• EXCERPT TO READ:
========================================

Bloom Energy (BE -8.07%) cannot catch a break.
Yesterday, the fuel cell stock had its price surge pulled back when a late-morning report from The Wall Street Journal expressed doubts about the company's ability to navigate "a rapidly changing [new energy] industry." The stock still ended up more than 10% -- it had been up 12%, and appeared to be heading higher.
Today, Bloom Energy is sharply lower -- down 14.7% as of 11:45 a.m. EST, as Wall Street investment banks begin to pile on in the wake of the Journal's report.
This morning, J.P. Morgan announced it is downgrading shares of Bloom Energy, removing its overweight rating from the stock, and cutting Bloom to neutral. On the one hand, that's not quite as bad as it may sound. J.P. Morgan actually raised its price target on the stock to $26, reports TheFly.com -- about where the stock currently trades -- and said it thinks the shares are now fairly valued.
Still, it's unlikely J.P.'s decision was entirely unaffected by what the Journal reported yesterday.

========================================

• DATASET CONTENT:
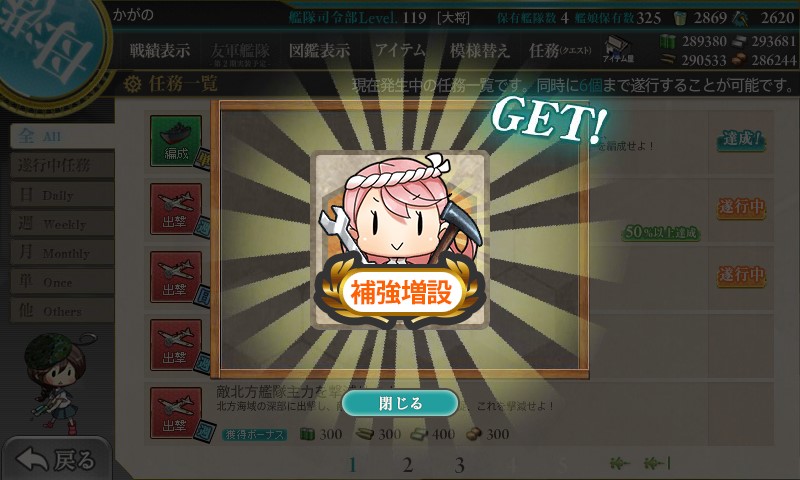Open the 戦績表示 menu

========================================

• EXERCISES:
A) Do statements (i) through (iii) agree with the Bloom Energy article? Answer yes or no for each, and quote the exact words of the article that decide it.
(i) J.P. Morgan lowered its price target on Bloom Energy.
(ii) Bloom Energy's stock ended the previous day more than 10% higher.
(iii) J.P. Morgan moved Bloom Energy from an overweight rating to neutral.
B) What does the Bloom Energy article say? Sum it up in two sentences.
C) Copy out the Bloom Energy article from "Bloom Energy (BE" up to and including "be heading higher.".

• SOLUTIONS TO THE PROBLEMS:
A)
(i) No: "J.P. Morgan actually raised its price target on the stock to $26"
(ii) Yes: "The stock still ended up more than 10%"
(iii) Yes: "removing its overweight rating from the stock, and cutting Bloom to neutral"

B) A Wall Street Journal report doubted Bloom Energy's ability to navigate a rapidly changing industry, and that pulled back the fuel cell stock's surge, though the stock still ended the day more than 10% higher. The next day the stock fell sharply as J.P. Morgan downgraded it to neutral, even while raising its price target to $26 and calling the shares fairly valued.

C)
Bloom Energy (BE -8.07%) cannot catch a break.
Yesterday, the fuel cell stock had its price surge pulled back when a late-morning report from The Wall Street Journal expressed doubts about the company's ability to navigate "a rapidly changing [new energy] industry." The stock still ended up more than 10% -- it had been up 12%, and appeared to be heading higher.